Thanks for your time,

Thomas

Spikes from the motors are probably affecting the AVR. Your layout looks very poor - you need to improve the power and ground distribution.

Two obvious possibilities:

1. Transients (e.g. from the motors) upsetting the Arduino. See previous reply.

2. A problem in the code. You haven't posted your code so I can only make general suggestions. Are you using the String class, or doing anything else that involves dynamic memory allocation? If so, don't. Is your code robust with respect to unexpected inputs? Is the RAM usage comfortably within the available RAM?

I don't see enough bypass capacitors mounted on that board layout drawing.
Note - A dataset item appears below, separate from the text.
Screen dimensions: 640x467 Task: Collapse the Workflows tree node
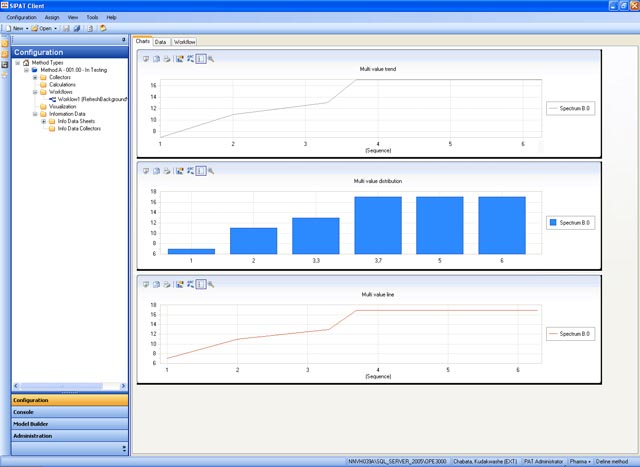[x=34, y=92]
If that is true your board is truly acting like a innocent young girl walking unknowingly into the red-light district of real world EMI and digital switching noise. Good engineering practice would have .1ufd caps mounted very close to the Vcc and ground pins of each and every chip and one or two larger (20-100ufd) caps across the Vcc and ground entry points to the board. Don't let Grumpy Mike see that picture.

Lefty

Thanks for the suggestions!

I'd suspected that there wasn't enough smoothing going on, so last night I started a long test with a 470?F cap across the 5V/GND on the Arduino, which seemed to work better (ie. it stalled after nearly 15.5hrs).

@dc42 - I have no String class in my code, it works fine without my driver board attached and it's well within my available RAM. Thanks for asking.
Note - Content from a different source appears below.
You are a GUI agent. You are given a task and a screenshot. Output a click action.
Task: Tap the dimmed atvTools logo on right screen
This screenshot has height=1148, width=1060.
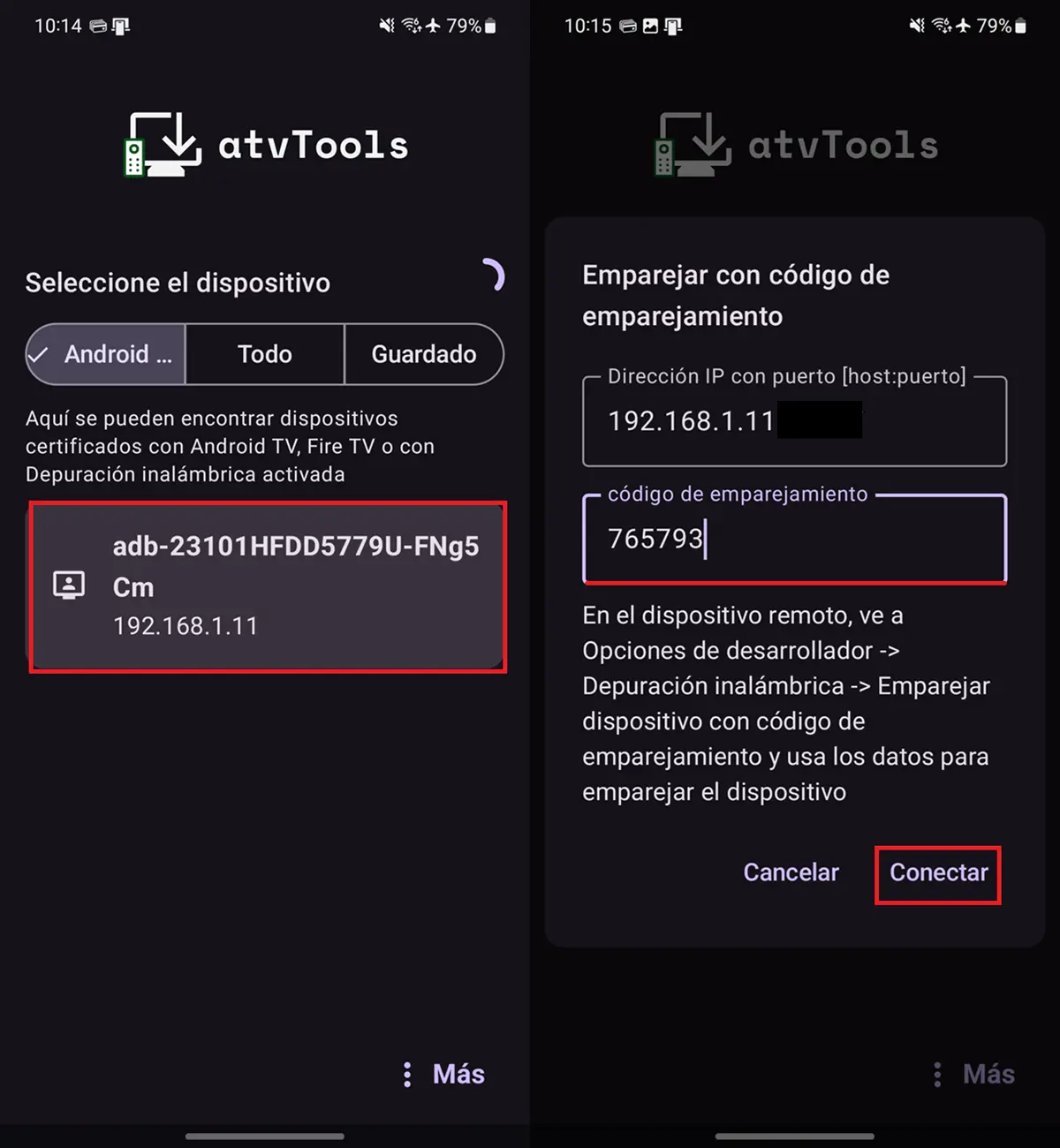797,144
I understand the comments about motor transients, but I'm still a bit worried that a test I did earlier with only the driver board's 5V/GND connected to the Arduino still managed to fail after a few hours, despite the complete absence of switching loads and motor supplies. I just can't understand how that would happen, especially as there was no other power going to the board.

I will add caps to all my ICs today, and see if that helps...

All chips have decoupling caps, and I've put a 22uF across the 5v. Test failed after 3hrs 24m...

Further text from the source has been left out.